Power and authority come not from the emperor of Rome, but from the
Lord Jesus Christ; and the emperor is only His servant and steward,
and must obey Him just as much as we, or the Lord will punish him as
surely and easily as He will the meanest slave. For God has
delivered all things, and the emperor of Rome among the rest, into
the hand of His Son Jesus Christ, who sits a King over all, God
blessed for ever." That was confessing Christ.
And to that the heathen judges used to make but one answer--for there
was but one to make. Those heathen judges' guilty consciences, as
well as their worldly cunning, told them plainly enough exactly what
St.
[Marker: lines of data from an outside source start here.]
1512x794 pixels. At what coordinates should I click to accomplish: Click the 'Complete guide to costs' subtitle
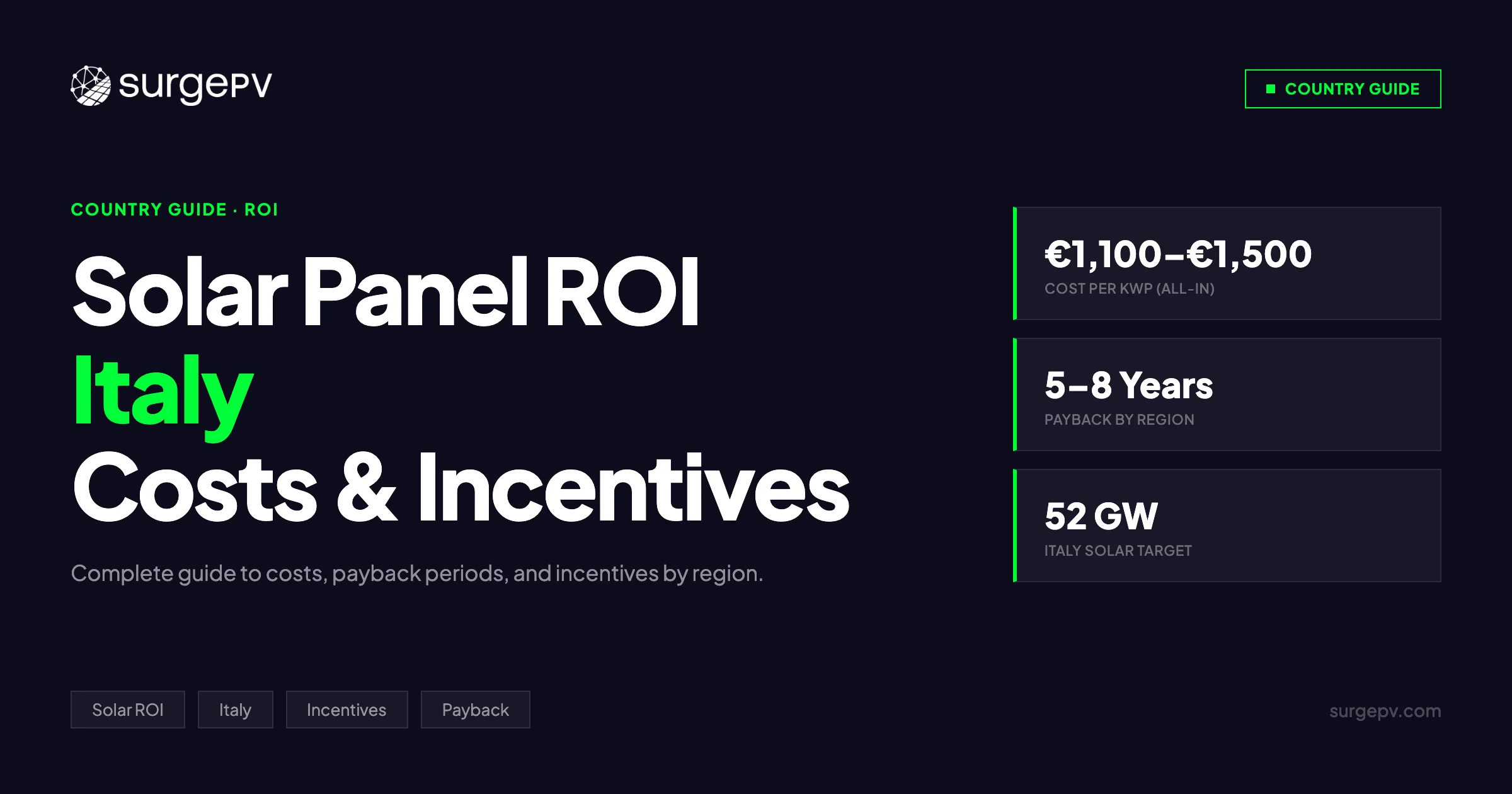(416, 573)
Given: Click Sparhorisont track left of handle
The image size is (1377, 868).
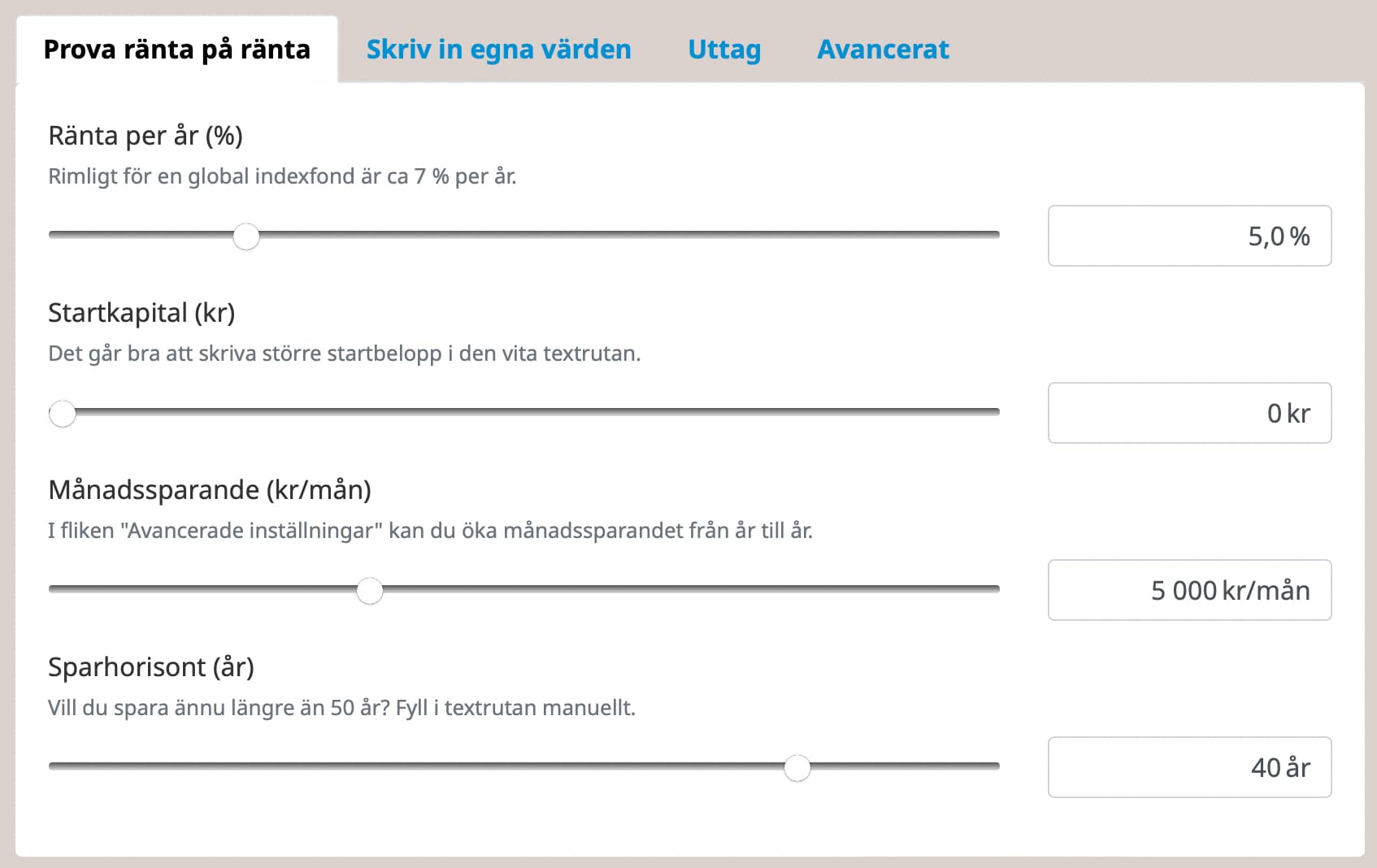Looking at the screenshot, I should click(x=406, y=766).
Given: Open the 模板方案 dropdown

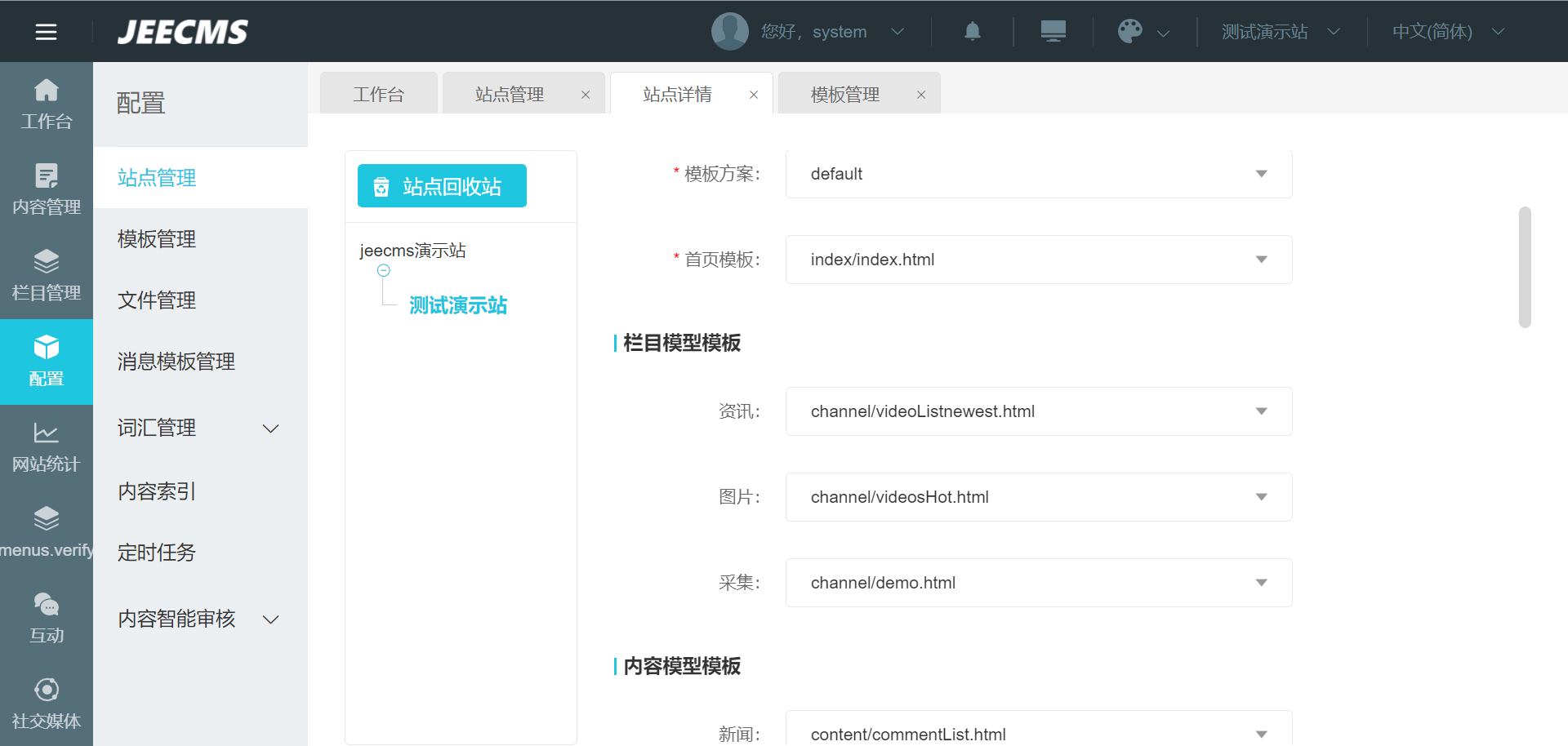Looking at the screenshot, I should tap(1038, 174).
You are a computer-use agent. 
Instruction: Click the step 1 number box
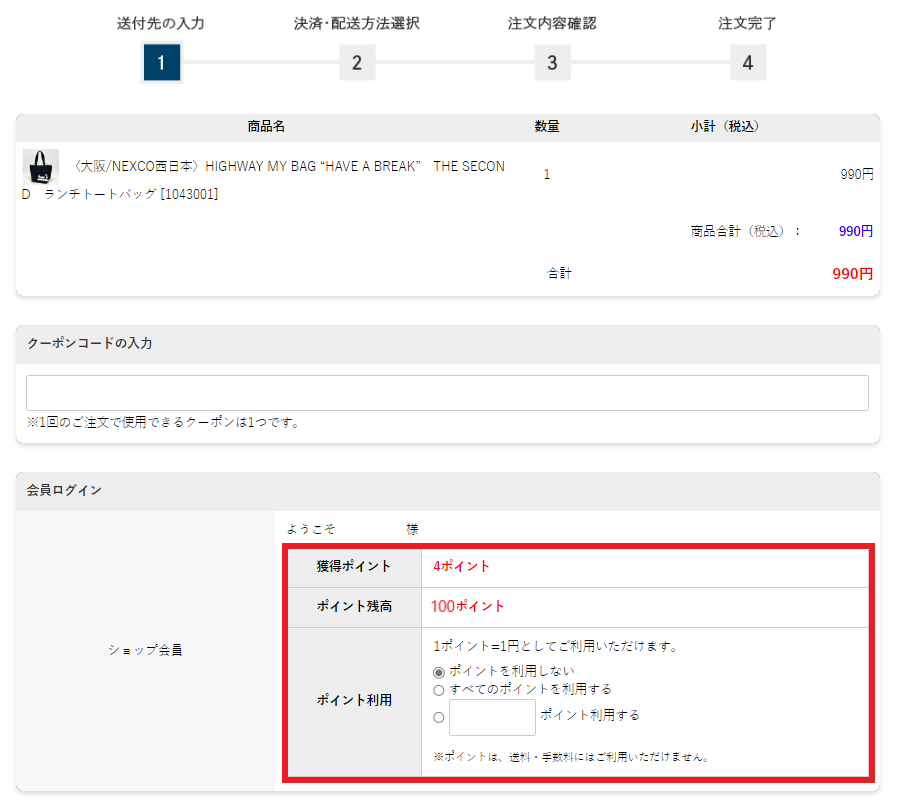point(161,63)
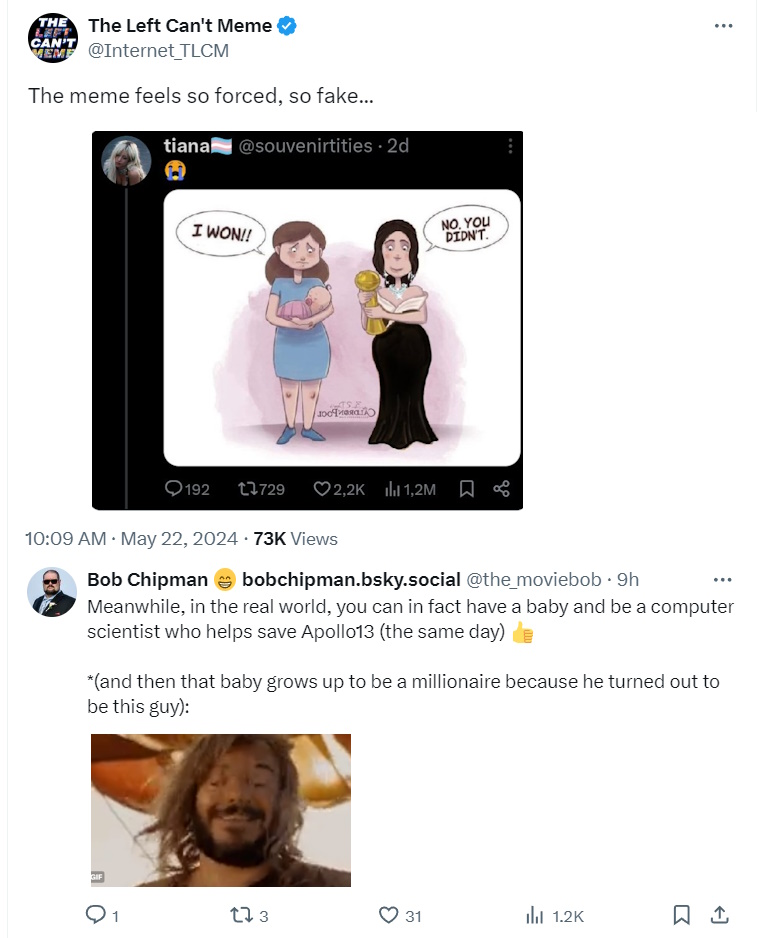Open The Left Can't Meme profile avatar
The image size is (764, 938).
coord(50,39)

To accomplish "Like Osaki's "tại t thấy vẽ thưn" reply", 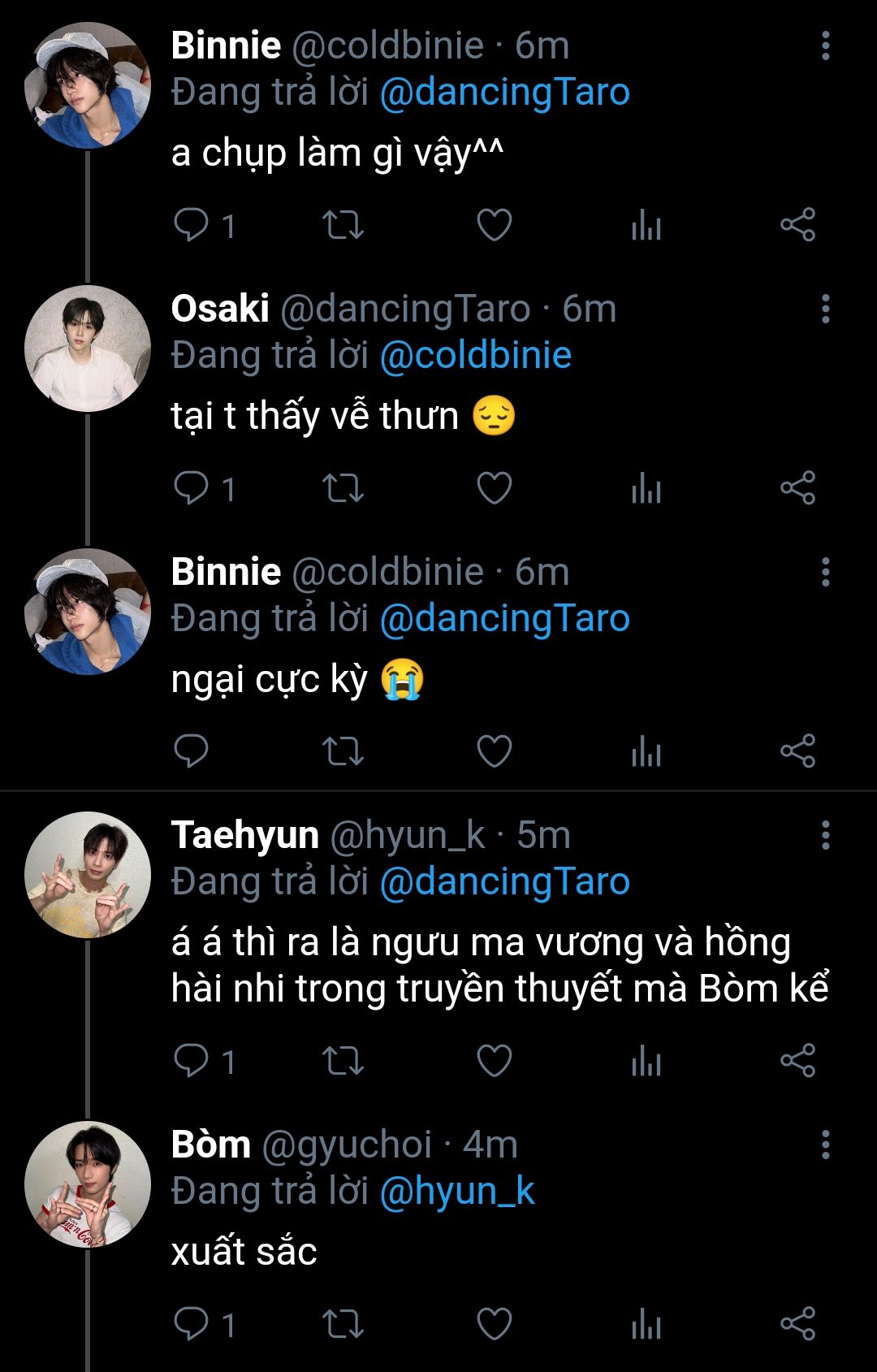I will (x=494, y=488).
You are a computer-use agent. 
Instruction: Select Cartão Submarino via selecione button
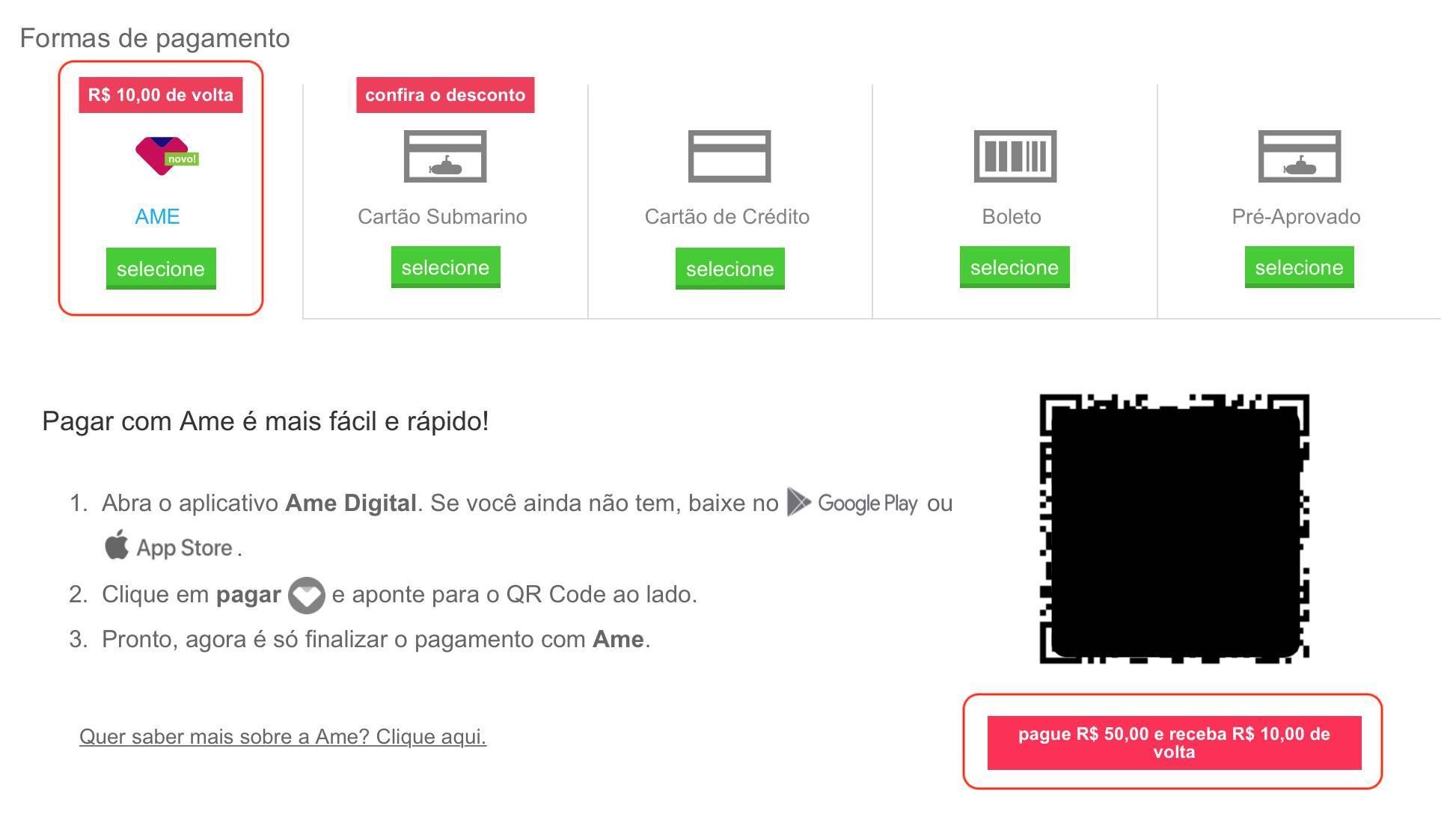pos(445,267)
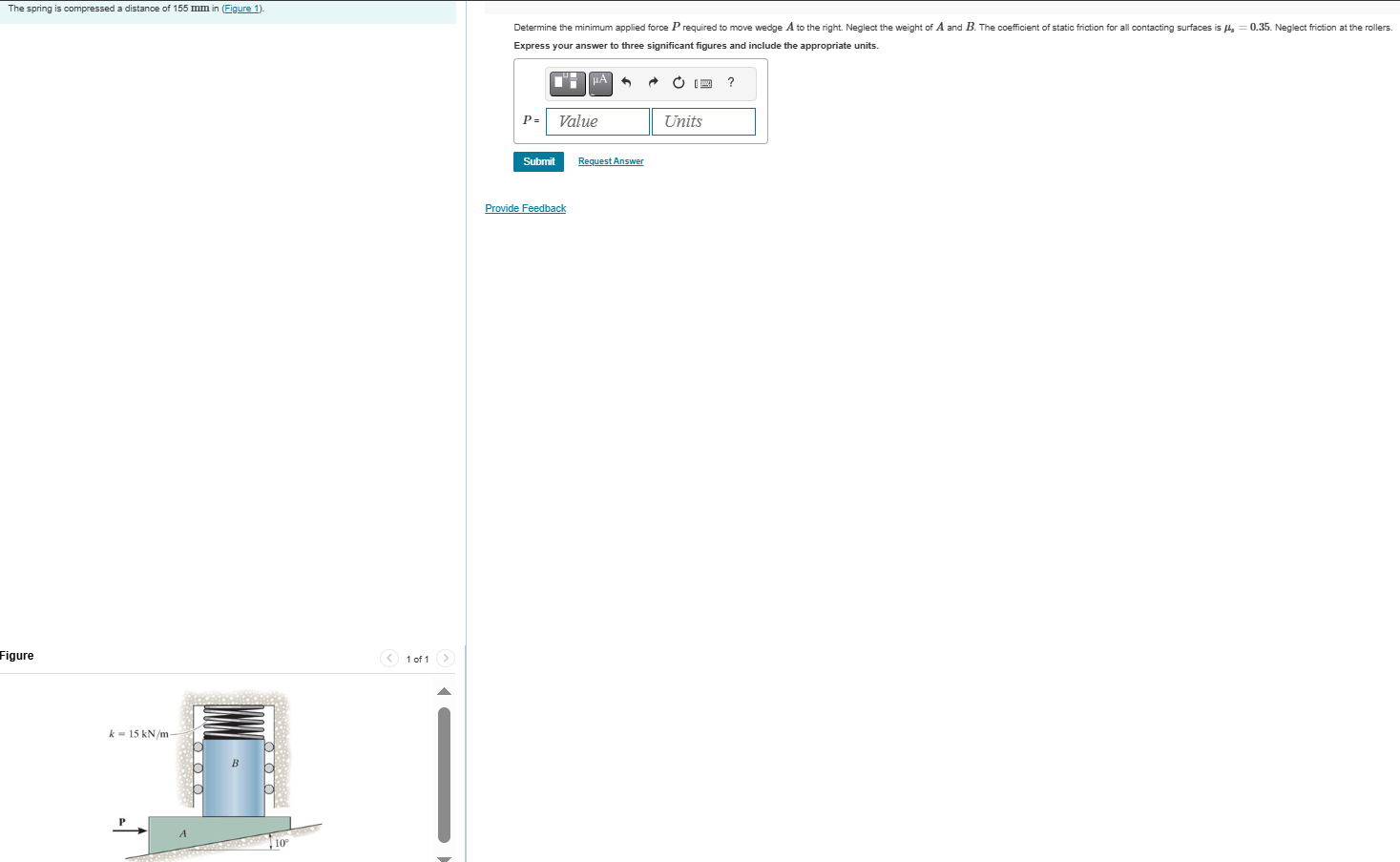
Task: Click the Request Answer link
Action: (610, 161)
Paul told the Christians; that those Christians, by confessing
Christ, were not fighting against flesh and blood, and setting up
their selfish interests against other people's selfish interests:
but that the battle they were fighting was a much deeper and more
terrible one; that by saying that One who had walked the earth as a
poor man, and yet a perfectly righteous and loving man, doing nothing
but good, and sacrificing Himself utterly for poor fallen creatures,
they were fighting against the whole state of things all over the
world; against the government, and principles, and religion of that
whole unjust and tyrannical Roman empire, and all its rulers, and
generals, and judges; against principalities, against powers, against
the world-rulers of the darkness of those times; against spiritual
wickedness in heavenly things.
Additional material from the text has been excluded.